### Data in this exercise

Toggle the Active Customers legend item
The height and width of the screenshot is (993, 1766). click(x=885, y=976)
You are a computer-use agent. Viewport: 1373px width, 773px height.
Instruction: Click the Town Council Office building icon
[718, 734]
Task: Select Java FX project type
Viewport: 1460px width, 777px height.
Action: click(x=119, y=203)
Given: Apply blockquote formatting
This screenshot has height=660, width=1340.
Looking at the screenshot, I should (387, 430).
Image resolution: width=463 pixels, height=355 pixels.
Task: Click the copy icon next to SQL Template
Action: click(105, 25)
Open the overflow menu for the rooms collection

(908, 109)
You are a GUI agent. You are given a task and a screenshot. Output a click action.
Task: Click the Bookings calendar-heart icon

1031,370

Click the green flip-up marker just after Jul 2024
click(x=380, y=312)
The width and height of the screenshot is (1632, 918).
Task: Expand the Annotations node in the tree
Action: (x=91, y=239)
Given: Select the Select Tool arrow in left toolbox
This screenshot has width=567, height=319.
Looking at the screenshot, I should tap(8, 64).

######

Work required:
Above are the records; print exactly the lines from the line with "You are a computer-use" to the line with "Given: Apply blockquote formatting", including both, and nothing else.

Written reply:
You are a computer-use agent. Viewport: 1373px width, 773px height.
Instruction: Click the Town Council Office building icon
[718, 734]
Task: Select Java FX project type
Viewport: 1460px width, 777px height.
Action: click(x=119, y=203)
Given: Apply blockquote formatting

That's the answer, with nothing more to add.